* **ACTION ITEM**
Copy every line below where the string "agent" is found.

(Stored items)
--- START ---

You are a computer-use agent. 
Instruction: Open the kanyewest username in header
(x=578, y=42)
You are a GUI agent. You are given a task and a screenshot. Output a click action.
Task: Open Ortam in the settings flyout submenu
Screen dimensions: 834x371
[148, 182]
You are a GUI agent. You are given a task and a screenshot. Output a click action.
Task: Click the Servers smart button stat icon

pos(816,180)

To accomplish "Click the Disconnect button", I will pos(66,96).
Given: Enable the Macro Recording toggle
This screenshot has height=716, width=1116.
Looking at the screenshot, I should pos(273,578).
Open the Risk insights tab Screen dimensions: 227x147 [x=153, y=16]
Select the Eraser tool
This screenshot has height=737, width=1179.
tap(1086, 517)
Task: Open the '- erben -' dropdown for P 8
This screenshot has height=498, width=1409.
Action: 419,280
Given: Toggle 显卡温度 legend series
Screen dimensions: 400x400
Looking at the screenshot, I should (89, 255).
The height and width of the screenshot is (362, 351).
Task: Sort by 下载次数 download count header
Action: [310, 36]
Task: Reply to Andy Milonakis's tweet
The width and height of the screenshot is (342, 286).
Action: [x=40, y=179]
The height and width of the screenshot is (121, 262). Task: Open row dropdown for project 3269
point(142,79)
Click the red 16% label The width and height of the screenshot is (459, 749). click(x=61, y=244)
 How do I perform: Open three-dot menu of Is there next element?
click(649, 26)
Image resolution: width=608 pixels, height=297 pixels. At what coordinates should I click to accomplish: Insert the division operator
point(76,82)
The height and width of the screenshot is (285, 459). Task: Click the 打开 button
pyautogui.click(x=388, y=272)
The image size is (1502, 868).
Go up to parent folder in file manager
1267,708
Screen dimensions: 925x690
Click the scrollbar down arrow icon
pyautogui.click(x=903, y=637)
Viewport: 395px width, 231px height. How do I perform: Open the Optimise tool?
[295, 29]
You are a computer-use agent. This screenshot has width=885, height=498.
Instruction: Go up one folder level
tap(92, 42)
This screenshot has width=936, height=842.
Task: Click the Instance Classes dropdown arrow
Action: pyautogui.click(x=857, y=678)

--- END ---

* **RESULT OF THIS EXERCISE**
You are a computer-use agent. 
You are a GUI agent. You are given a task and a screenshot. Output a click action.
You are a GUI agent. You are given a task and a screenshot. Output a click action.
You are a computer-use agent. This screenshot has width=885, height=498.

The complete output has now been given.